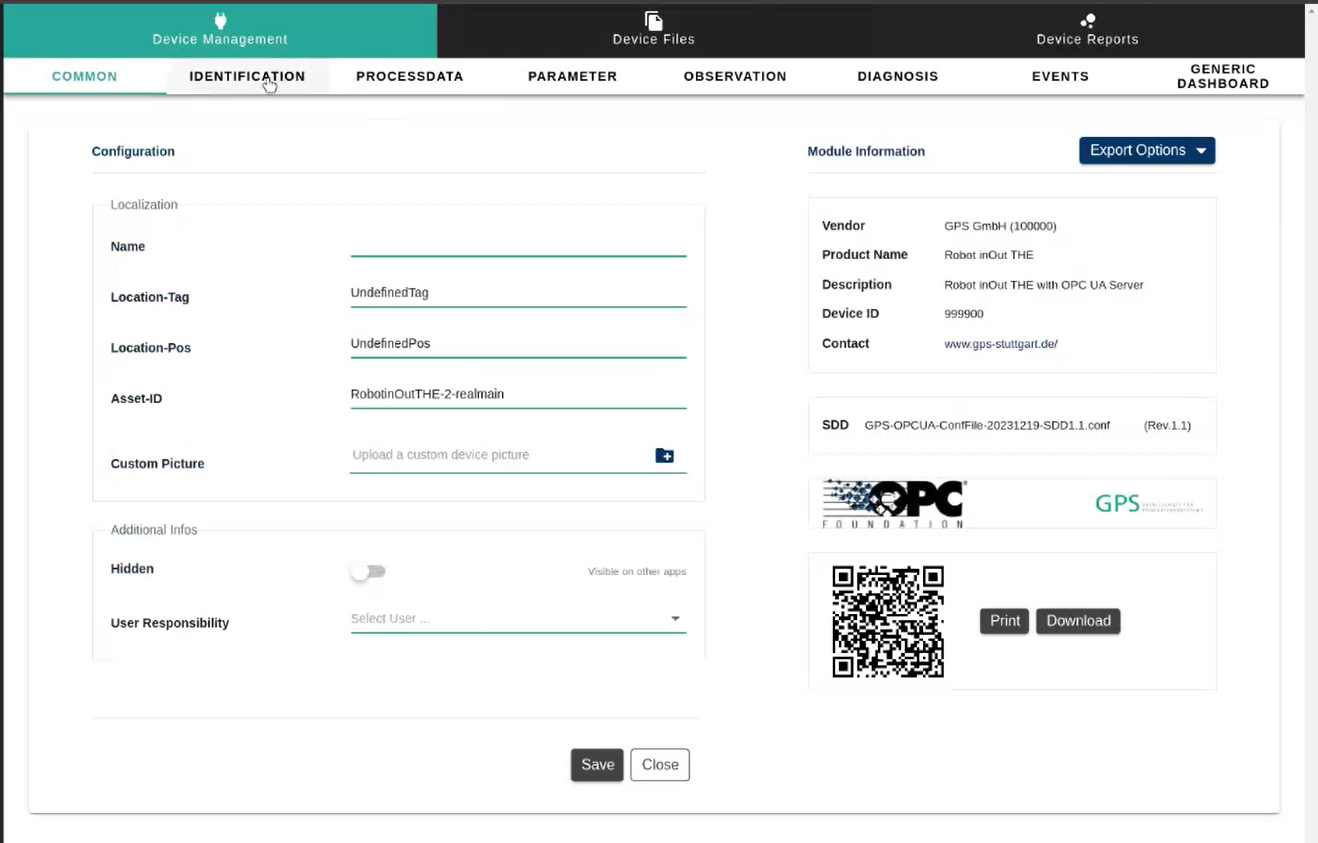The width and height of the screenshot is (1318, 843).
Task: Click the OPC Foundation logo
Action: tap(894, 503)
---
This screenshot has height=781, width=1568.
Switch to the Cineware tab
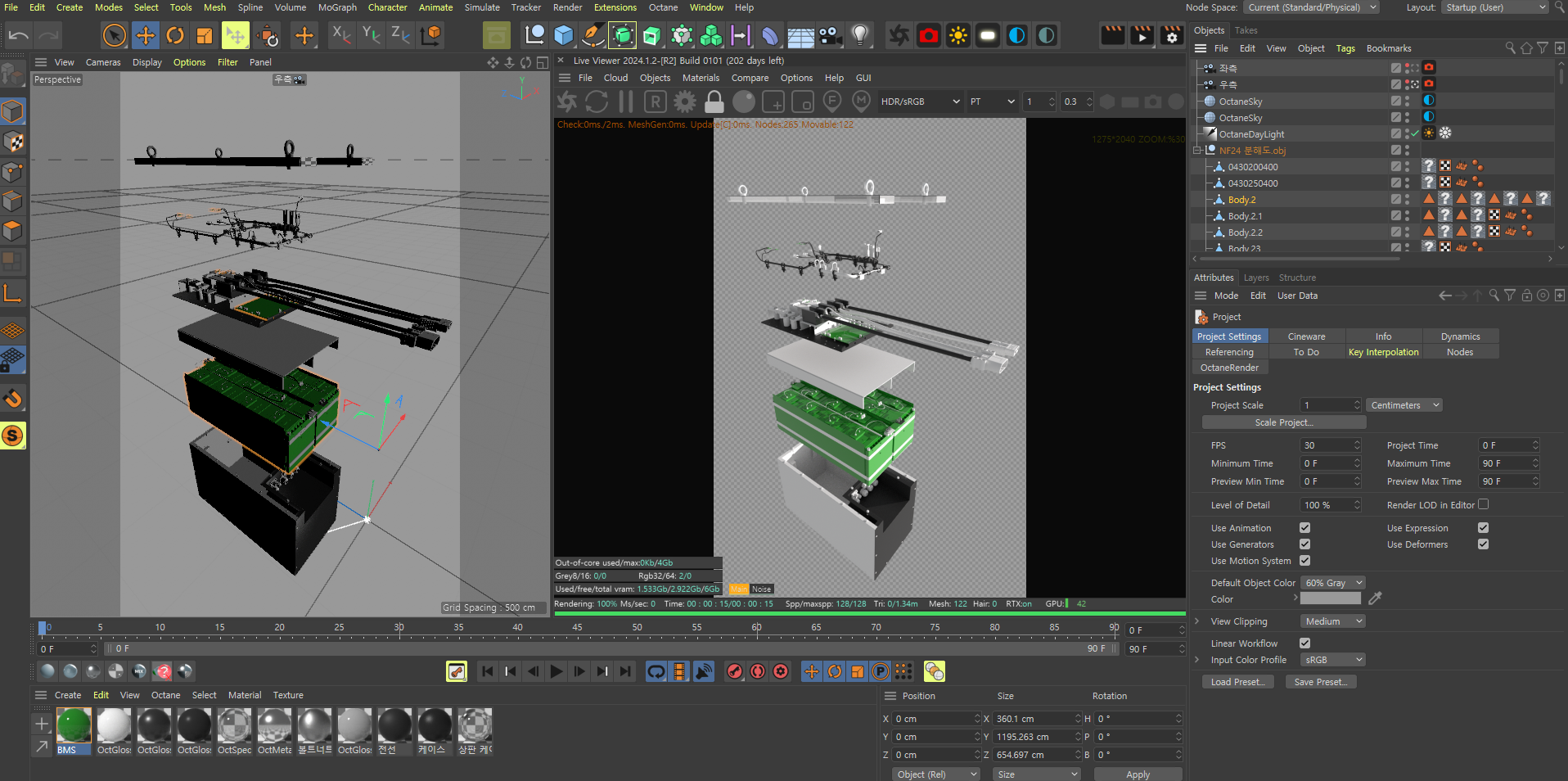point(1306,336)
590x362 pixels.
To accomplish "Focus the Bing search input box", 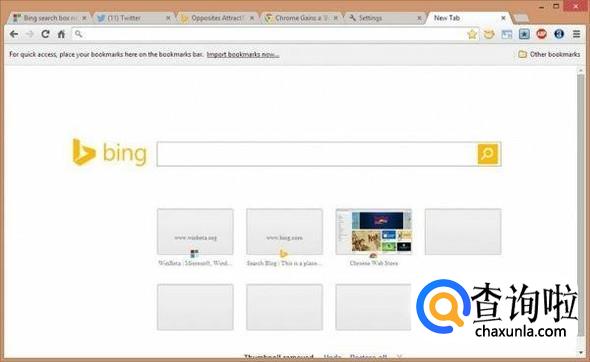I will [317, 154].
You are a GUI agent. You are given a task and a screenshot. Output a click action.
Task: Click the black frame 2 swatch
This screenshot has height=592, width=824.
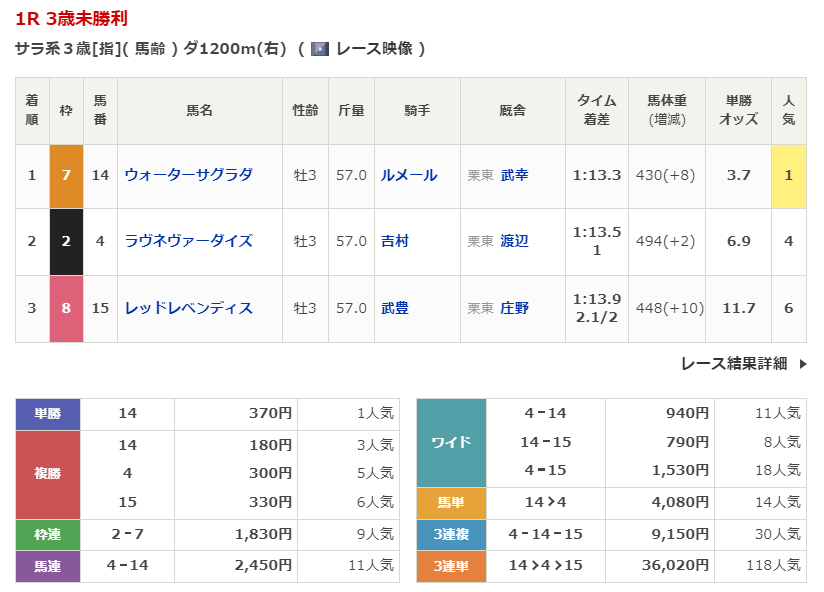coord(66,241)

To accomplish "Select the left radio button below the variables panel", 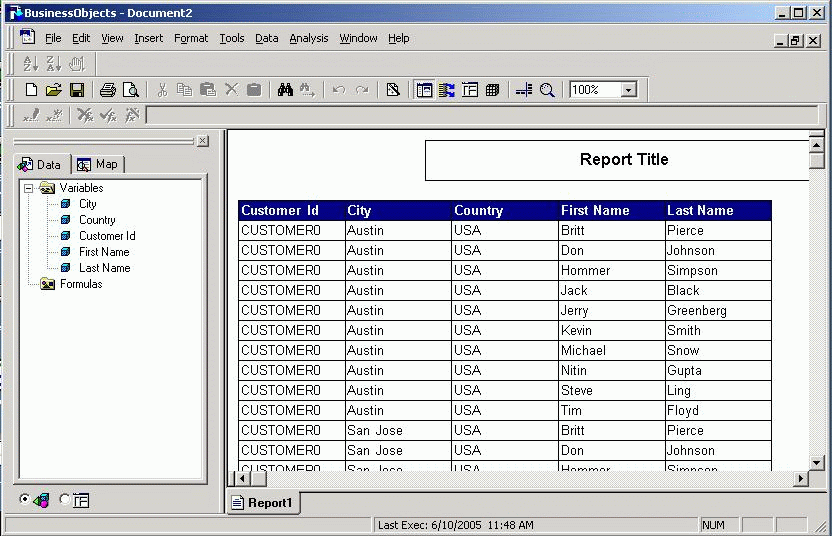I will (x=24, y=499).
==
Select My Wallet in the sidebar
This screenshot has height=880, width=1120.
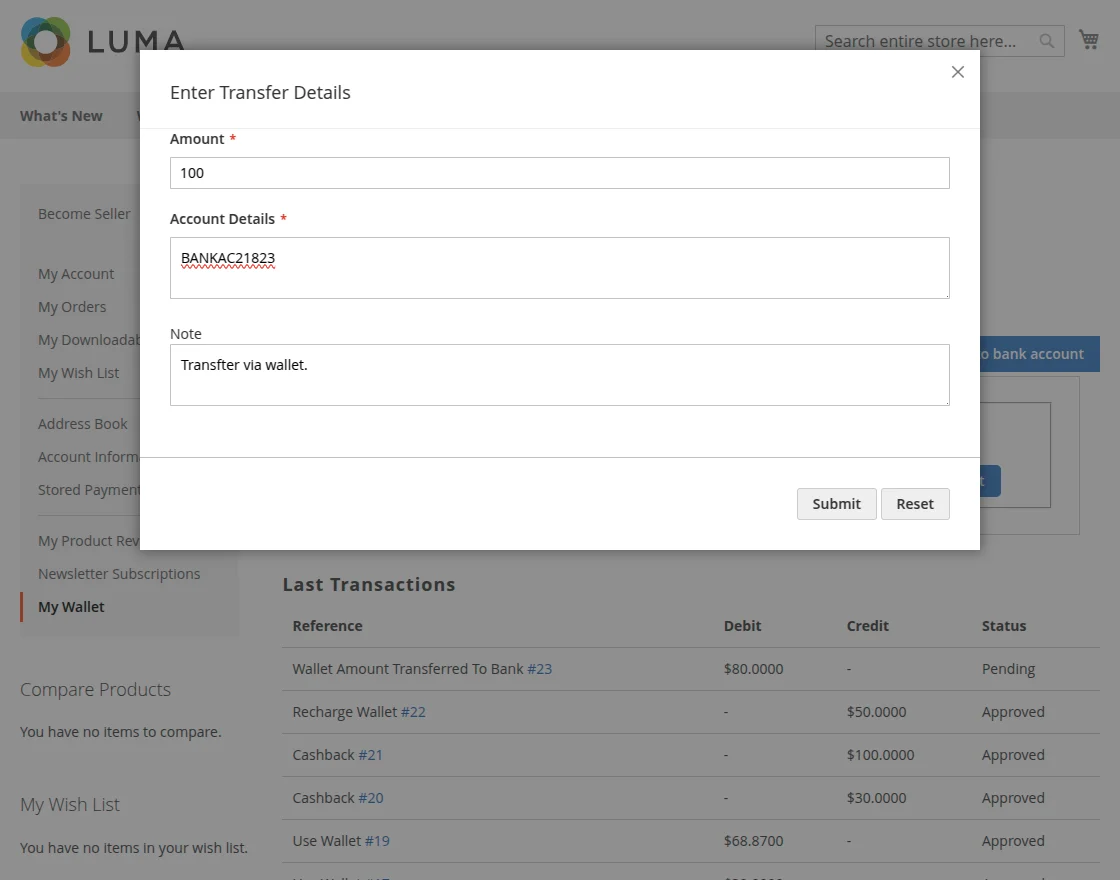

▶ TASK INSTRUCTIONS
Please give again the lines above between the line holding "Select My Wallet in the sidebar" and the line holding "This screenshot has height=880, width=1120.", inclusive, exactly as they are and with nothing added.

▶ EXERCISE OUTPUT
Select My Wallet in the sidebar
This screenshot has height=880, width=1120.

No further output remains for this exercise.